[Stored items from a collection]
····················

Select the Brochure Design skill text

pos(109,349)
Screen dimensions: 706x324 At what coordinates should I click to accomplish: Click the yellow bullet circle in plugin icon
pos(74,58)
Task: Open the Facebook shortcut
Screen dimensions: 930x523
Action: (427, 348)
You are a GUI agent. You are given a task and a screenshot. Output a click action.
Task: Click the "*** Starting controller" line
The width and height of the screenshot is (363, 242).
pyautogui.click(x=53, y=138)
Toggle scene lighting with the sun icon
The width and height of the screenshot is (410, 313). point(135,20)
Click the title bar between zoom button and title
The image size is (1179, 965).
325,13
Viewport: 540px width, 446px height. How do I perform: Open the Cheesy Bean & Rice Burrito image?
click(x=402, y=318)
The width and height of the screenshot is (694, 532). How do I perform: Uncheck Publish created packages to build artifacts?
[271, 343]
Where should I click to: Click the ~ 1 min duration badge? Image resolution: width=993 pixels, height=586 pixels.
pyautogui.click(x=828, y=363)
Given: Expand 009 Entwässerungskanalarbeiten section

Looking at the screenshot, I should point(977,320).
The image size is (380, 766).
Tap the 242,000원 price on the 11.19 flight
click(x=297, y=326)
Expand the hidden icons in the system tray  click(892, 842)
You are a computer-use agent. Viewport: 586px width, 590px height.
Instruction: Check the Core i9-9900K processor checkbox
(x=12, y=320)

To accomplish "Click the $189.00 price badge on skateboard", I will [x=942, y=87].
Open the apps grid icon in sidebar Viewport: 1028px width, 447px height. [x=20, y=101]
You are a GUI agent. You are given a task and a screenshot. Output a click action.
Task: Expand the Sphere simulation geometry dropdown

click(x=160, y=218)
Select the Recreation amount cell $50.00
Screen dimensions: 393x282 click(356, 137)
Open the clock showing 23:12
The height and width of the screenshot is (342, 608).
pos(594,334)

····················

§ What you are asked to do
Please output all of the entries without changing a single character.

§ Response below
Select the Brochure Design skill text

pos(109,349)
Screen dimensions: 706x324 At what coordinates should I click to accomplish: Click the yellow bullet circle in plugin icon
pos(74,58)
Task: Open the Facebook shortcut
Screen dimensions: 930x523
Action: (427, 348)
You are a GUI agent. You are given a task and a screenshot. Output a click action.
Task: Click the "*** Starting controller" line
The width and height of the screenshot is (363, 242).
pyautogui.click(x=53, y=138)
Toggle scene lighting with the sun icon
The width and height of the screenshot is (410, 313). point(135,20)
Click the title bar between zoom button and title
The image size is (1179, 965).
325,13
Viewport: 540px width, 446px height. How do I perform: Open the Cheesy Bean & Rice Burrito image?
click(x=402, y=318)
The width and height of the screenshot is (694, 532). How do I perform: Uncheck Publish created packages to build artifacts?
[271, 343]
Where should I click to: Click the ~ 1 min duration badge? Image resolution: width=993 pixels, height=586 pixels.
pyautogui.click(x=828, y=363)
Given: Expand 009 Entwässerungskanalarbeiten section

Looking at the screenshot, I should point(977,320).
The image size is (380, 766).
Tap the 242,000원 price on the 11.19 flight
click(x=297, y=326)
Expand the hidden icons in the system tray  click(892, 842)
You are a computer-use agent. Viewport: 586px width, 590px height.
Instruction: Check the Core i9-9900K processor checkbox
(x=12, y=320)

To accomplish "Click the $189.00 price badge on skateboard", I will [x=942, y=87].
Open the apps grid icon in sidebar Viewport: 1028px width, 447px height. [x=20, y=101]
You are a GUI agent. You are given a task and a screenshot. Output a click action.
Task: Expand the Sphere simulation geometry dropdown

click(x=160, y=218)
Select the Recreation amount cell $50.00
Screen dimensions: 393x282 click(356, 137)
Open the clock showing 23:12
The height and width of the screenshot is (342, 608).
pos(594,334)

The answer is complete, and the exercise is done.